Patrizia Mirigliani è la figlia di Enzo Mirigliani, storico creatore del concorso di bellezza italiano, da lui ideato nel 1958. Davanti ai microfoni del più importante news-show radiofonico dell’emittente più ascoltata d’Italia, RTL 102.5, la donna ha ribadito l’indisponibilità ad aggiornare il regolamento per permettere alle persone transgender di partecipare: “Dico solo che le cose devono andare per gradi, l’Italia è un paese delicato e particolare. Inoltre, al momento, solo due transgender hanno richiesto di partecipare a Miss Italia. Pertanto, il mio regolamento attuale non lo consente. La tradizione di un concorso che esiste da 84 anni ha una sua importanza, ma non ho nulla in contrario riguardo a chi decide di ammettere transgender a concorsi di bellezza, a patto che non sia strumentale”.
E fin qui, nonostante il dibattito pubblico possa mettere in discussione diversi aspetti citati, non ci sono state dichiarazioni problematiche quanto quella espressa poco dopo in radio da Mirigliani: “Non ho ancora aperto alle transgender, poiché ritengo che debbano essere nate donne. Quindi, finché andrà avanti il mio regolamento sarà così.
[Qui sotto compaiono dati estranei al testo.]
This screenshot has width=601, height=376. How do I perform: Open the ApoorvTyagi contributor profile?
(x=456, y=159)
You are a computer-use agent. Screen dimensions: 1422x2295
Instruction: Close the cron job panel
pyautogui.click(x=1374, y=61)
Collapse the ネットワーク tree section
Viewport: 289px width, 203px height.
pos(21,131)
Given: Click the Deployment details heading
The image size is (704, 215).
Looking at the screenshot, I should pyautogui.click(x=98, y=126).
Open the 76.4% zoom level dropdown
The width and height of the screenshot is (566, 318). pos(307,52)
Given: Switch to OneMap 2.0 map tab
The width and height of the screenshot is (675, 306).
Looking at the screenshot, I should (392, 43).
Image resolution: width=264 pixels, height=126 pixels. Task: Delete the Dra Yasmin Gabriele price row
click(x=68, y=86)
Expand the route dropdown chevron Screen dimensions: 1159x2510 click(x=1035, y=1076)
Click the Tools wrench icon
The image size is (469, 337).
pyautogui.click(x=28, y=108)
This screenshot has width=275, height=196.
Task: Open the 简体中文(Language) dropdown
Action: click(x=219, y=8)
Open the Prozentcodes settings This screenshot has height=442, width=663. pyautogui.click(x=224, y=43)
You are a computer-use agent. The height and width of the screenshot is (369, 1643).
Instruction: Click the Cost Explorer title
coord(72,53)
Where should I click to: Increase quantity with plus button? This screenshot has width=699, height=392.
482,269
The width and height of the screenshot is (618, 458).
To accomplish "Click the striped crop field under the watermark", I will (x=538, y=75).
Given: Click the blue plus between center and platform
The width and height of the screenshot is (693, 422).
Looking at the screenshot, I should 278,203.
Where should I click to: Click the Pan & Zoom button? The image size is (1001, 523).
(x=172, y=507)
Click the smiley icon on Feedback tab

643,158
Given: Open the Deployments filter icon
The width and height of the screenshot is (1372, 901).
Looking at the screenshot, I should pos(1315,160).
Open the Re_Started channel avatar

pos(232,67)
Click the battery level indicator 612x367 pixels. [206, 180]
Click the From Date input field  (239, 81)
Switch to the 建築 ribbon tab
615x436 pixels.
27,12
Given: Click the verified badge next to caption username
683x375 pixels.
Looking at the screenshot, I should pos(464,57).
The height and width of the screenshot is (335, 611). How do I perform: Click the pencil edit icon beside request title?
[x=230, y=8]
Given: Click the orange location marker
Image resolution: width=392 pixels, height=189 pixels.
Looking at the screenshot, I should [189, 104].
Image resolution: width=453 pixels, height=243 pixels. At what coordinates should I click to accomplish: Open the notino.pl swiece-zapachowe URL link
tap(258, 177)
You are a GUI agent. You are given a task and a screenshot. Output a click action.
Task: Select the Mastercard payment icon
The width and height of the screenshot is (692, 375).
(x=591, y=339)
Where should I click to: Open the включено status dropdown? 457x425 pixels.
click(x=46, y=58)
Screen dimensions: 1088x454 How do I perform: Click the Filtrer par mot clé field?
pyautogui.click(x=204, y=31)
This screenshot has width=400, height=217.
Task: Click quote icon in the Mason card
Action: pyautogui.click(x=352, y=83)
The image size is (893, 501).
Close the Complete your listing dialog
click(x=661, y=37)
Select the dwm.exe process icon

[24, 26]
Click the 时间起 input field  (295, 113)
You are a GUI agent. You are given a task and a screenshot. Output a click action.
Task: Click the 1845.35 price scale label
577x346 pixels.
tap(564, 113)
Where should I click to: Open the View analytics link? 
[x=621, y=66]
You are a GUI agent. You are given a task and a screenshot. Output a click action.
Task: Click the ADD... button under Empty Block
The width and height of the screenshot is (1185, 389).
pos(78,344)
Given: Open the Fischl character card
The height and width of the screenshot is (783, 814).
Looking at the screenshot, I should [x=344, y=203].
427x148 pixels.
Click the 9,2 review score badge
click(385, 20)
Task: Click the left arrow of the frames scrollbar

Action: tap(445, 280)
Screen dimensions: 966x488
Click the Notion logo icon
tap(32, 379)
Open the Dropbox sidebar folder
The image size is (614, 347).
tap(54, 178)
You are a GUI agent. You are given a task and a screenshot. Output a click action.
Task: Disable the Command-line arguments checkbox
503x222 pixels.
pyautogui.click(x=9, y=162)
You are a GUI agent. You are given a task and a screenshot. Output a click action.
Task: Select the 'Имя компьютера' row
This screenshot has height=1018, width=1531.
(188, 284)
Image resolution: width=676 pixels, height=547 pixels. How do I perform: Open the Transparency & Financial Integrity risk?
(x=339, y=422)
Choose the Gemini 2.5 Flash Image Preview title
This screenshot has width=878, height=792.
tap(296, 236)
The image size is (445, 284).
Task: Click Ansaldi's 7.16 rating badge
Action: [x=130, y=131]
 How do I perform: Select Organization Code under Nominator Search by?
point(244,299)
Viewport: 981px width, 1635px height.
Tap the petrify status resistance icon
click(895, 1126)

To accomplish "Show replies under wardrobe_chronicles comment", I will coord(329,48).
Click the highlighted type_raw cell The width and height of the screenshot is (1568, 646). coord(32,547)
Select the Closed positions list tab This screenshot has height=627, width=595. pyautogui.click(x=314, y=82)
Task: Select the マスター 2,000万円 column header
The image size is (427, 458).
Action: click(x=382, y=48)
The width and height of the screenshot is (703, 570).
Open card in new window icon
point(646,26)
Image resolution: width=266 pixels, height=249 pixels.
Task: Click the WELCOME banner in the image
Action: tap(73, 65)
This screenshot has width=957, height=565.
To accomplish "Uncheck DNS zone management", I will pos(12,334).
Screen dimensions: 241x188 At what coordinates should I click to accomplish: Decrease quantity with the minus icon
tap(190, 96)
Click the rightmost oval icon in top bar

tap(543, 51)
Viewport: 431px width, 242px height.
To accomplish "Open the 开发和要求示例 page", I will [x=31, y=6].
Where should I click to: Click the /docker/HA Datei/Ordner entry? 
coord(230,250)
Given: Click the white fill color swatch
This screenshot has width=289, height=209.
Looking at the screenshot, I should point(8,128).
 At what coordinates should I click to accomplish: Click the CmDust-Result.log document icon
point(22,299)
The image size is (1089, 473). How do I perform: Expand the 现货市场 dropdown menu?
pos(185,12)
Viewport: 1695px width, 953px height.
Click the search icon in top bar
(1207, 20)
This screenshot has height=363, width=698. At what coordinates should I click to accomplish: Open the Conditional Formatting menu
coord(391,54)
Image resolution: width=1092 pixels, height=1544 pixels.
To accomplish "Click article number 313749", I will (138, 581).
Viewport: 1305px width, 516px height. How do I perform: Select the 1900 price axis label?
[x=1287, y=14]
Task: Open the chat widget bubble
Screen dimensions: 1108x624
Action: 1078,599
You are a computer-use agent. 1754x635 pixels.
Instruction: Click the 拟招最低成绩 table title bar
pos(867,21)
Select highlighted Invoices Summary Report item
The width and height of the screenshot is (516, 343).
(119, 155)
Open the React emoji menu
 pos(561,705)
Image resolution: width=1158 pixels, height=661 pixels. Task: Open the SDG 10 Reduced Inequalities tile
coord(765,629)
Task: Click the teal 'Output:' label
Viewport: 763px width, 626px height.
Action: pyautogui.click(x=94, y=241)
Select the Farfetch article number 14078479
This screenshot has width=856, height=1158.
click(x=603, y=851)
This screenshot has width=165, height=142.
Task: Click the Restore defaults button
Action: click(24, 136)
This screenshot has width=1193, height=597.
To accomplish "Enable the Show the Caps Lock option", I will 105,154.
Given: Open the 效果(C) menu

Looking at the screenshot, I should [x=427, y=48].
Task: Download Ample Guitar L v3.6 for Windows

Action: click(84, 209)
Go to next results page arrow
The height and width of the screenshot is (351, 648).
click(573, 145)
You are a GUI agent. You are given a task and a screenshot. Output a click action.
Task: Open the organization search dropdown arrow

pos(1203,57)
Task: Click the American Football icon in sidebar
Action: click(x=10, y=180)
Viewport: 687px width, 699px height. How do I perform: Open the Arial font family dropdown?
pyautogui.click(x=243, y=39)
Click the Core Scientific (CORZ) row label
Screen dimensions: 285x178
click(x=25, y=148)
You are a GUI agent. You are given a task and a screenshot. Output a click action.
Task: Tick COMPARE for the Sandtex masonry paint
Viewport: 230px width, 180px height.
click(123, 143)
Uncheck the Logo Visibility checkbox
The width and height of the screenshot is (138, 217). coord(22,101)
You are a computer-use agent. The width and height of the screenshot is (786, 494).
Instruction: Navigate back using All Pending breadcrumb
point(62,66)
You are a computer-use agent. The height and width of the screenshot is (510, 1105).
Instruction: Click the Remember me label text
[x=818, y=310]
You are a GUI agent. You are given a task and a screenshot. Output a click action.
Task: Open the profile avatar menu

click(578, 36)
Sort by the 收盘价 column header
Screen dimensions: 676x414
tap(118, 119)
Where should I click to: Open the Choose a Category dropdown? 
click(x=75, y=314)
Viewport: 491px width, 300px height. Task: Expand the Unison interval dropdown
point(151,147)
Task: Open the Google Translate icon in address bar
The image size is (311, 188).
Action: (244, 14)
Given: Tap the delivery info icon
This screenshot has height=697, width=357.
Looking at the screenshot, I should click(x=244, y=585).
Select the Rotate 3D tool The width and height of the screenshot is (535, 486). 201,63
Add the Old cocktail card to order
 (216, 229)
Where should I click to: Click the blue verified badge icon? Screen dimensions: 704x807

E per ora non ritengo di cambiarlo”.
Innanzitutto le posizioni della patron di Miss Italia al riguardo sono state espresse con poca cautela linguistica: per rispetto della categoria che lei intende escludere si preferisce usare l’espressione “donne transgender”, piuttosto che “le transgender”. Inoltre, l’opinione pubblica che si oppone al suo pensiero non ha potuto non notare un tono discriminatorio che si basa su un fattore “prettamente” biologico.
Dalle sue parole si può dedurre che secondo Patrizia Mirigliani non è donna chi si sente donna e ha compiuto un percorso per la riassegnazione di genere, ma è donna solo chi è nata con gli attributi sessuali riconosciuti al genere femminile. Da questo deriva che concorsi di bellezza come Miss Italia sono lontani anni luce dalle battaglie non solo del femminismo, ma anche della comunità lgbtq+, oltre a proporre una certa imposizione dei canoni di bellezza per le donne, a cui tramite questi programmi si finisce inevitabilmente per suggerire – in modo nemmeno troppo velato – a quale modello estetico “si dovrebbe” ambire.
A criticare la presa di posizione della patron è stata, entro poche ore dal programma radiofonico, Vladimir Luxuria: “Io sono favorevole alle pari opportunità. – ha sostenuto – Così come credo che debbano valere nello sport, altrettanto deve accadere per un concorso di bellezza. Trovo fuori dal tempo che si escluda dalla partecipazione a Miss Italia un transgender che ha ultimato la transizione e pertanto è donna a tutti gli effetti”.
“Perché, se uno ha compiuto la transizione e pertanto è donna a tutti gli effetti, deve presentare il certificato di nascita? – ha dichiarato Luxuria – Bisognerebbe semplicemente farle un provino, come accade con tutte le altre concorrenti”.
Secondo l’attivista, opinionista ed ex politica transgender, la battaglia contro la transfobia, contro l’esclusione di queste persone, e la promozione di un trattamento più dignitoso delle diversità, dovrebbe assolutamente passare anche attraverso questo tipo di manifestazioni pubbliche e “pop”, dato che, proprio in quanto popolari, possono arrivare al grande pubblico e farlo riflettere.